## Try it
Print the data exactly. Pictures stay out.

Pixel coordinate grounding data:
________________

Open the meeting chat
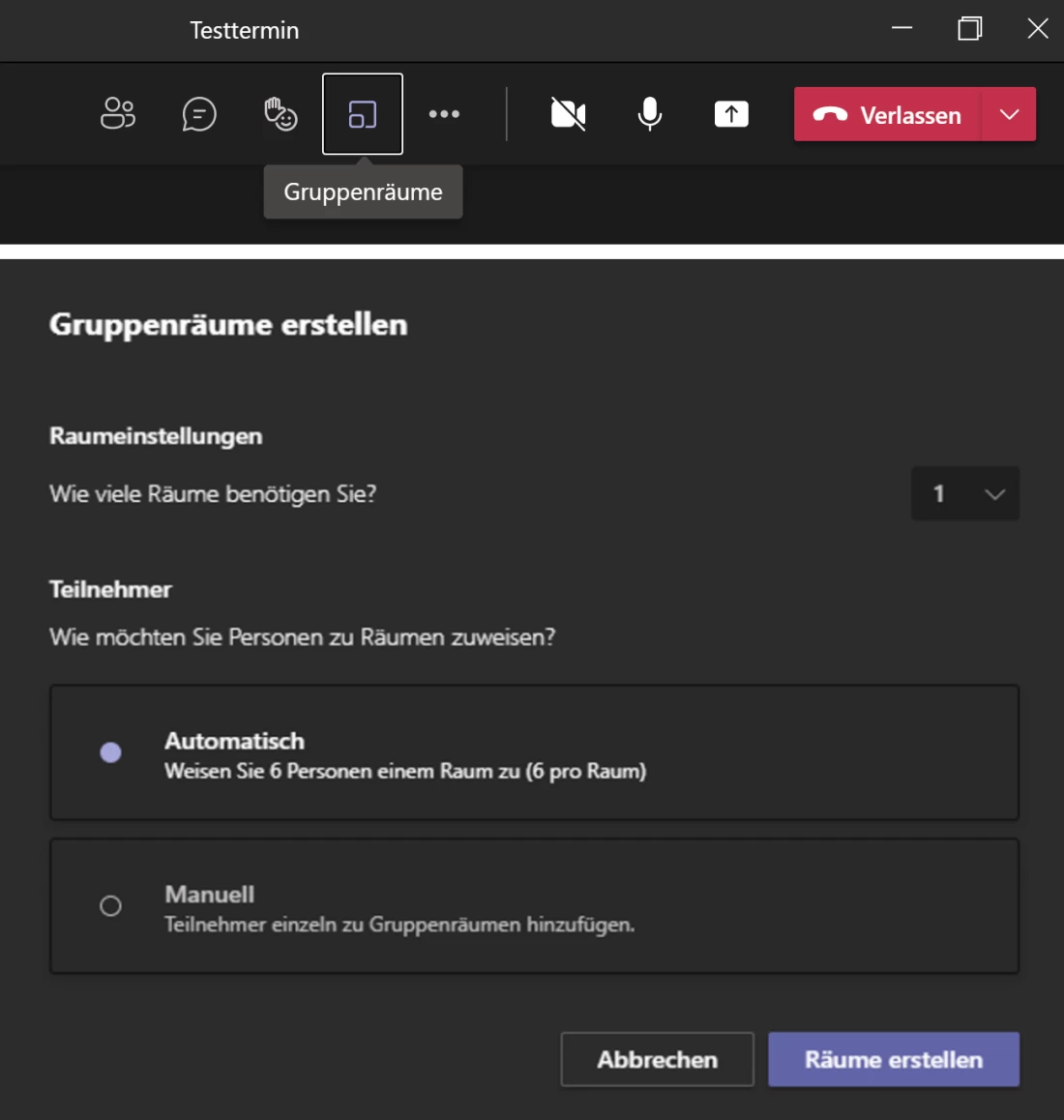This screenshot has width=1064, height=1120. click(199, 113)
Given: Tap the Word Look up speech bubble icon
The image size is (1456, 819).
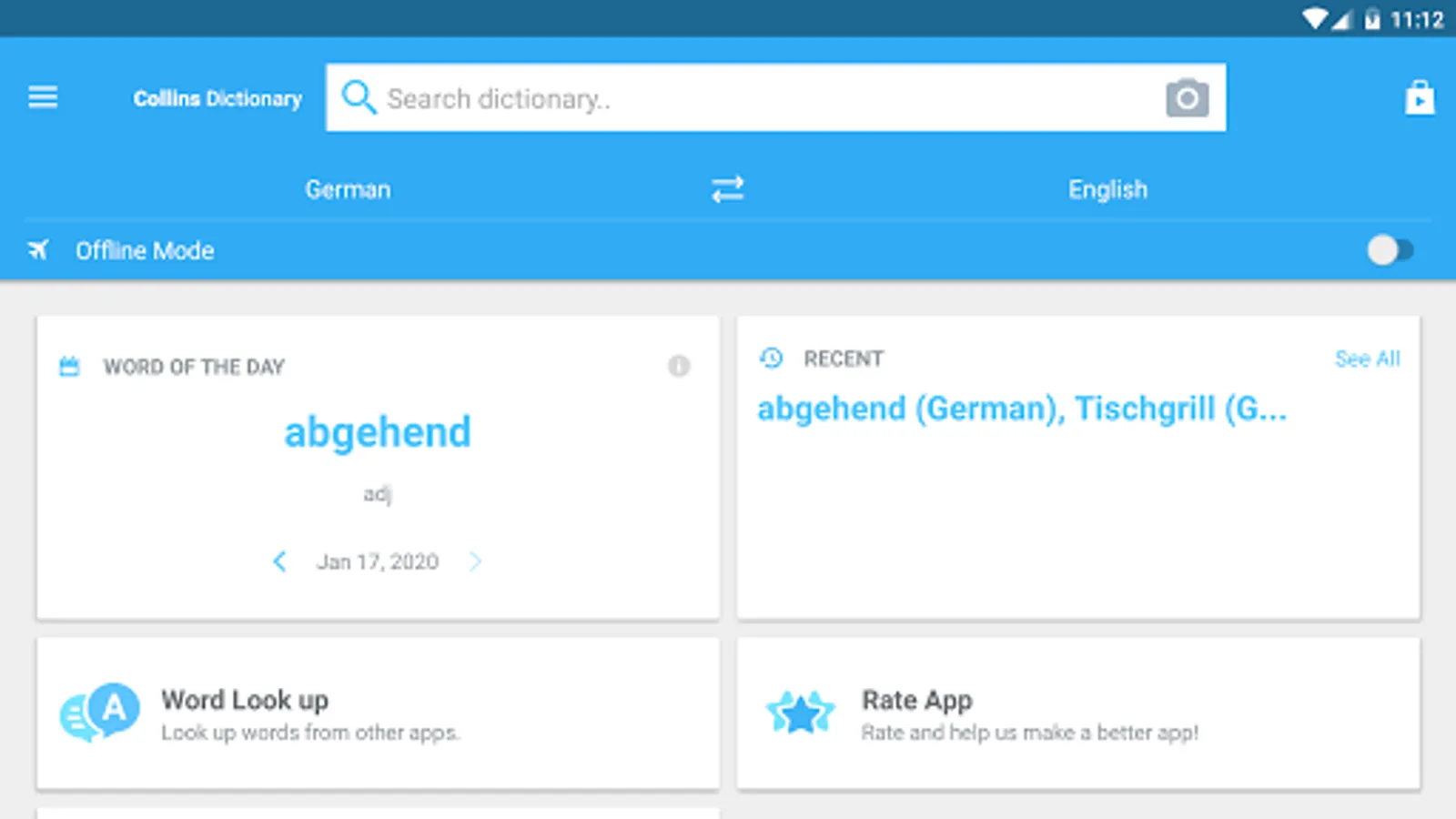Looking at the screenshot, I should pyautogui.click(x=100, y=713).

________________

## Your solution
Open the meeting chat
This screenshot has width=1064, height=1120. click(199, 113)
Given: Tap the Word Look up speech bubble icon
The image size is (1456, 819).
Looking at the screenshot, I should pyautogui.click(x=100, y=713).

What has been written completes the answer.